Instructions to follow> Within the material below, find each line bearing the word "agent" and present it.

-- Opening Marker --

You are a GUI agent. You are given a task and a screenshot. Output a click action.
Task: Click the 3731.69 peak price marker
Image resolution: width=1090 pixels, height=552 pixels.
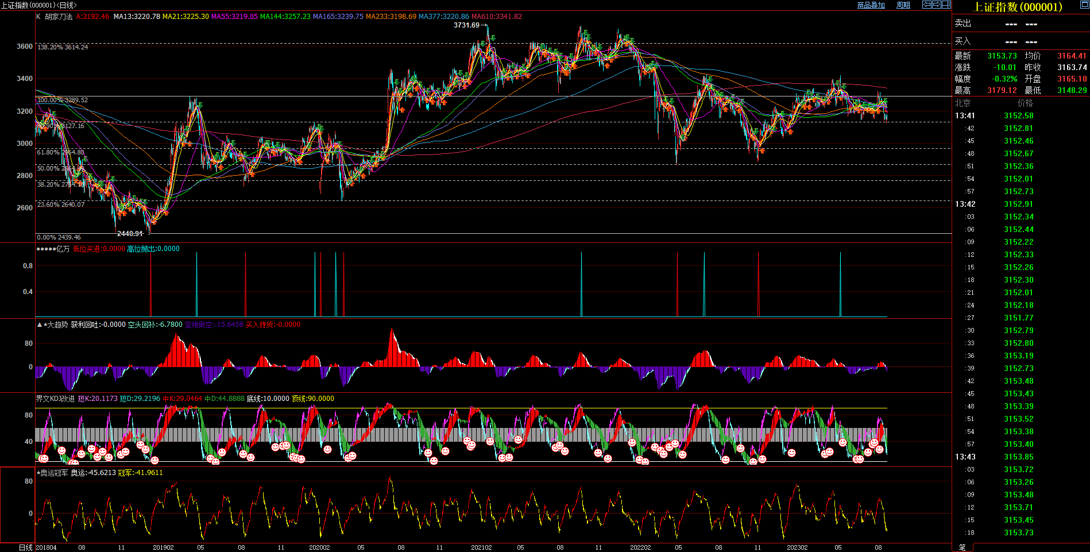466,25
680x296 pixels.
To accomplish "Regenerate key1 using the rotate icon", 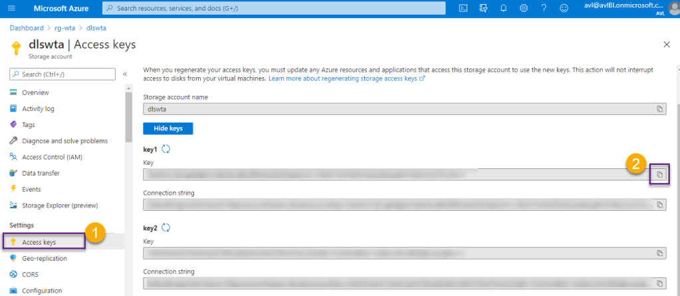I will point(166,150).
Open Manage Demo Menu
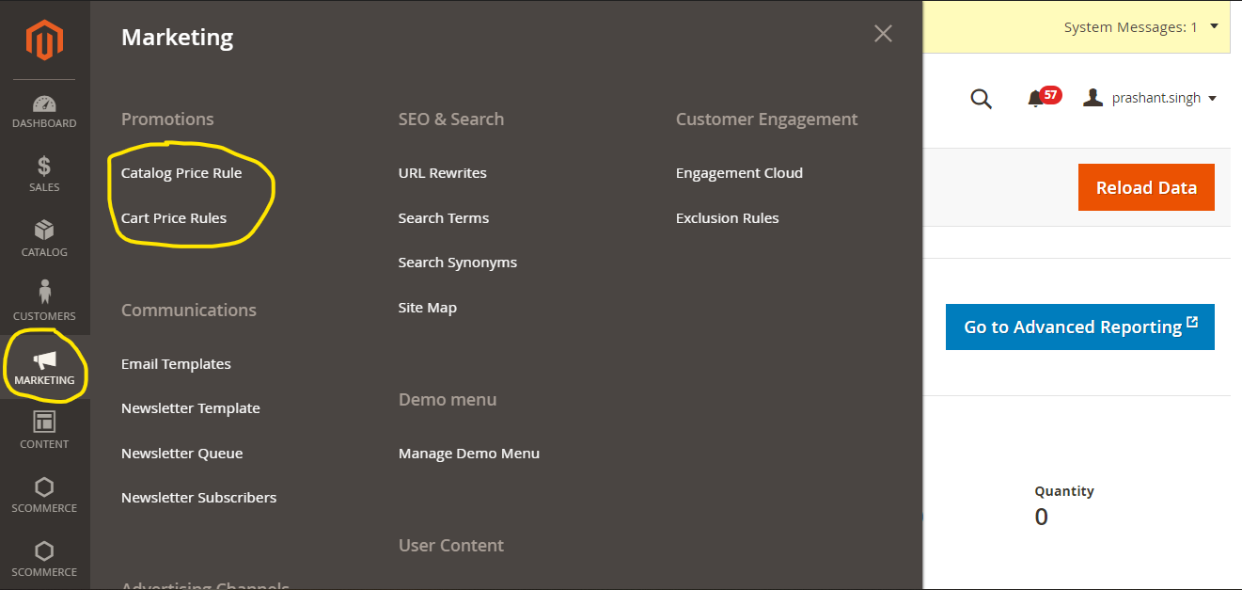Image resolution: width=1242 pixels, height=590 pixels. coord(468,453)
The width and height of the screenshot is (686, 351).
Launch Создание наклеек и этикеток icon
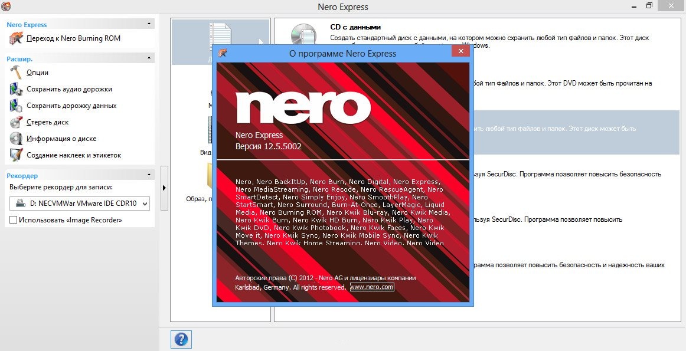coord(17,155)
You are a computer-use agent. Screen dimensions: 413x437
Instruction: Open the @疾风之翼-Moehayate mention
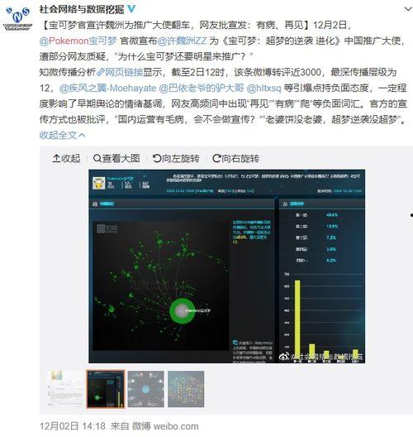click(107, 88)
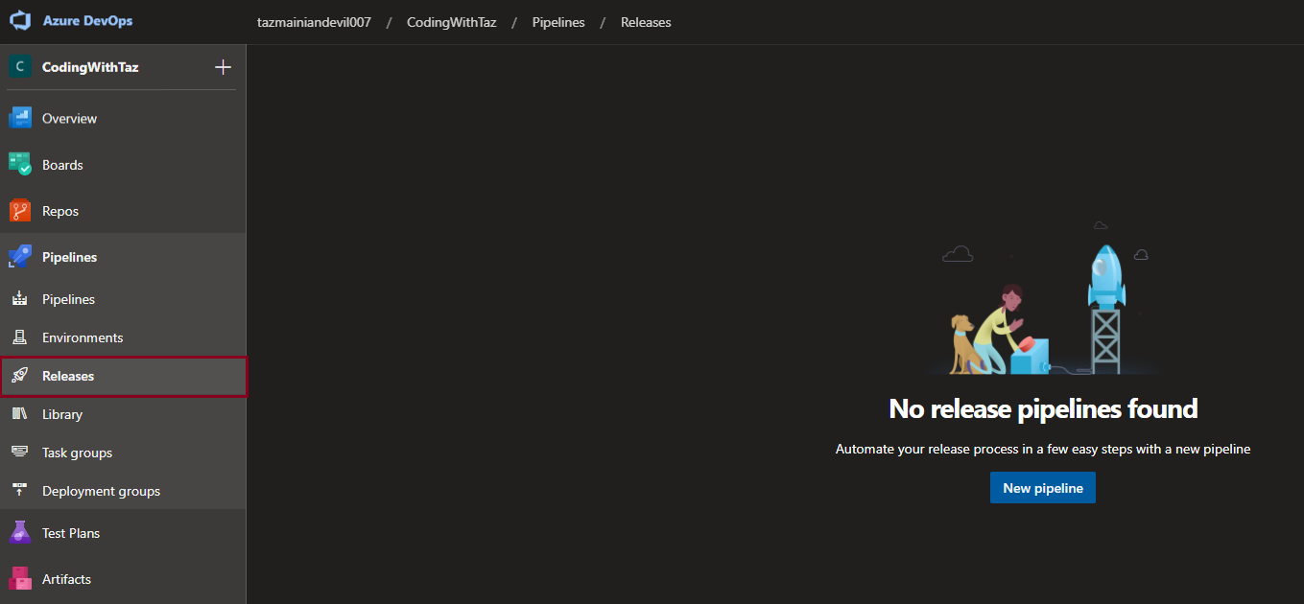Click the Pipelines breadcrumb link
Viewport: 1304px width, 604px height.
pos(558,22)
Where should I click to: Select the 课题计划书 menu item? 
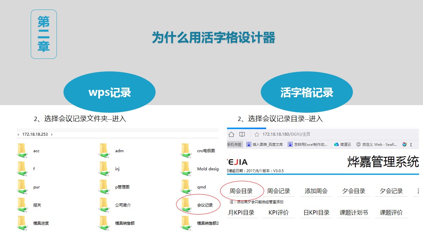click(x=354, y=213)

-- Closing Marker --

Result for this exercise>
You are a GUI agent. You are given a task and a screenshot. Output a click action.
You are a computer-use agent. Screen dimensions: 413x437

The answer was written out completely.